In the spirit of kinkiness, Lisa said she encourages Craig to tell her his wildest fantasies and vice versa.

"I love it when Craig tells me about the crazy stuff he'd like to do," Lisa said. "It really turns me on. Once, he called me from work and said, 'I'd love for you to come by my office on your lunch break so we can do it on my desk.' I thought that was so sexy of him to say that! He loves telling me forbidden stuff like that—things we'd never actually do."

Craig, on the other hand, would like to act on some of his fantasies, a desire he erroneously assumed was implicit in telling Lisa about them.

"It would be cool, if the circumstances were right, to get together with another couple," Craig recently told Lisa. "Since we're so happy and secure, I thought a little 'swinging' might be good for us." Oblivious to her husband's seriousness, Lisa replied, "Ooh, that would be so wild! Can you imagine?"

"Sometimes, I think about renting a dirty movie," Lisa said. "You know, like an actual porno. I'm sure Craig has those kinds of filthy thoughts, too. We both like to do new things. It's what keeps a marriage interesting."

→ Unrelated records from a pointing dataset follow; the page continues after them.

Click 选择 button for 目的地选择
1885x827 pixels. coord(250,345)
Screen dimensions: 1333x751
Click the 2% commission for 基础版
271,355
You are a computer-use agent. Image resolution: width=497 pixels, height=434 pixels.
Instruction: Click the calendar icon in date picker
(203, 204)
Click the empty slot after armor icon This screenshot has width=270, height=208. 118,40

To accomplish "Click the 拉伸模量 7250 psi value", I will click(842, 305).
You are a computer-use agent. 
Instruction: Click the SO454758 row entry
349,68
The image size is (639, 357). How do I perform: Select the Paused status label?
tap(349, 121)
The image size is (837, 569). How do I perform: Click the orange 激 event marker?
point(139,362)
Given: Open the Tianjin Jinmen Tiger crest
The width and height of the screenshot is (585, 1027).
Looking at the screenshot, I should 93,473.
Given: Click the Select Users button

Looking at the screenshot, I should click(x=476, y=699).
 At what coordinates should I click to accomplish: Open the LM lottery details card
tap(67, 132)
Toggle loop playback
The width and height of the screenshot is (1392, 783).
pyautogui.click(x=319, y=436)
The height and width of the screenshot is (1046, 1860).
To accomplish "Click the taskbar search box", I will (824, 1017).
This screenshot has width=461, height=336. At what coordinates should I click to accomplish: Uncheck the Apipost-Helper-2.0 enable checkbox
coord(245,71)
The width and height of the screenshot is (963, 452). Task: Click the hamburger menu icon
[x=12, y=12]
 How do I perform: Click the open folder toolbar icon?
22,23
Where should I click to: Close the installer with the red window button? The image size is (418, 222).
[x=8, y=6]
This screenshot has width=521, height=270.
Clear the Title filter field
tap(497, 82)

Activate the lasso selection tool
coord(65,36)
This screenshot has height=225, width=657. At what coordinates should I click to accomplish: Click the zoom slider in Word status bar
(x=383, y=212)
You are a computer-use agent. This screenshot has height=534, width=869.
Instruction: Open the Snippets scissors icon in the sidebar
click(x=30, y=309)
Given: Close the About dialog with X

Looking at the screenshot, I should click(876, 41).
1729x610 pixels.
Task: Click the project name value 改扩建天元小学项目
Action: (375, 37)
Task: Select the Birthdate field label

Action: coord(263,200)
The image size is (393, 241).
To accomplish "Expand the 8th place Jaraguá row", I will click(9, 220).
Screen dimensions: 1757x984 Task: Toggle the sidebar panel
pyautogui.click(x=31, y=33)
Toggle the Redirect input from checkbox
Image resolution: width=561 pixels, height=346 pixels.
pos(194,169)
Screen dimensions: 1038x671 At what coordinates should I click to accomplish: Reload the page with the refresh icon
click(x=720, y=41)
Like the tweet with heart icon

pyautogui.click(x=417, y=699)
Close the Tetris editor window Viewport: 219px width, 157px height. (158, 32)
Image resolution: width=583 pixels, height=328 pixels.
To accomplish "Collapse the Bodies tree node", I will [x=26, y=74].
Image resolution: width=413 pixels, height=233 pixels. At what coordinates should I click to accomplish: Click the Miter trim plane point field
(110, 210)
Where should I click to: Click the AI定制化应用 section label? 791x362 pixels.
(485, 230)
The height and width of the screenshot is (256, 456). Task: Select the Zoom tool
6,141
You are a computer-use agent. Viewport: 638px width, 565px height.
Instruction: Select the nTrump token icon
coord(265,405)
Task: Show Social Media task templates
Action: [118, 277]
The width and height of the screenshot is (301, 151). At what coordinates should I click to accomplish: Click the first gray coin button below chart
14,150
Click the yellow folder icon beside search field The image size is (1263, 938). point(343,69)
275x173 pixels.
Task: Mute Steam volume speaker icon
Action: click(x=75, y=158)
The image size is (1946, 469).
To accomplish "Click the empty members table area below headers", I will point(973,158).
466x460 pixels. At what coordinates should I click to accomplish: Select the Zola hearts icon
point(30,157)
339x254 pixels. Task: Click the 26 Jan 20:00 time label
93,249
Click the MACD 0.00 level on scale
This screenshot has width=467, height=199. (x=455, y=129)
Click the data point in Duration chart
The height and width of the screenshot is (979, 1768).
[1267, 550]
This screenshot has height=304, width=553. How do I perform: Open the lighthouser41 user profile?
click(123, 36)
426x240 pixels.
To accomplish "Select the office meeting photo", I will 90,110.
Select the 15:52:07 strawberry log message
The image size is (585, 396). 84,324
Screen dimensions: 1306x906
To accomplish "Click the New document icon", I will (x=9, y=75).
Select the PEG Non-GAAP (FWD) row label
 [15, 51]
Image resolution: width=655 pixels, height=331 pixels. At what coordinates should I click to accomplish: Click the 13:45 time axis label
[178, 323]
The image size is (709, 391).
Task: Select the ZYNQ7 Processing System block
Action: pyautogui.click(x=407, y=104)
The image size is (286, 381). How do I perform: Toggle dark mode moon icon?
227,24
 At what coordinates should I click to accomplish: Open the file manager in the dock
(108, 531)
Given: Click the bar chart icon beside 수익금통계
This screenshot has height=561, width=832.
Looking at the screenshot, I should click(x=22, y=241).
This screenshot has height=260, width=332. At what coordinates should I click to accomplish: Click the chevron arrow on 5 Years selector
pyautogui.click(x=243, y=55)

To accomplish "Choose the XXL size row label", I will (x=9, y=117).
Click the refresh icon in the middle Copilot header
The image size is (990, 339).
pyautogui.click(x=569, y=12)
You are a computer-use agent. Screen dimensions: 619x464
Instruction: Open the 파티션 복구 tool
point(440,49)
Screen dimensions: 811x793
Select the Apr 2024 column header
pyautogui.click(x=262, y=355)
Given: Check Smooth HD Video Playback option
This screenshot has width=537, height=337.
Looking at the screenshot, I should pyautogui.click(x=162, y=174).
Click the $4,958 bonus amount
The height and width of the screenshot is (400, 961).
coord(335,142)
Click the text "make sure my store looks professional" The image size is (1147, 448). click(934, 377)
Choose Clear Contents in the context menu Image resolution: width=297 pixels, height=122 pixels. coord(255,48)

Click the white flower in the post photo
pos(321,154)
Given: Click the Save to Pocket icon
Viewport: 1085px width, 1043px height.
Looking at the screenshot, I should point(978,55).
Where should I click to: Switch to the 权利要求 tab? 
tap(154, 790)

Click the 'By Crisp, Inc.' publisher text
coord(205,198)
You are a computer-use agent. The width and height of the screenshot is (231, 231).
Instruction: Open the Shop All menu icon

Like his wife, Craig is interested in renting pornography. Unlike his wife, however, he is also interested in videotaping themselves having sex; having Lisa "forget" to wear underwear under her skirt when they go out to dinner; penetrating Lisa doggy-style while she wears a French-maid outfit; receiving fellatio from her in an alley; having intercourse in a restaurant, movie theater, or public library; watching Lisa secretly seduce a male stranger in a bar and invite him back to a hotel room on the condition that her husband can watch; and inviting Allison, the couple's sexy 23-year-old neighbor, over for coffee, only to find out that she works as a stripper and would like to have some feedback on her act and could use a little help from Lisa getting her bra undone.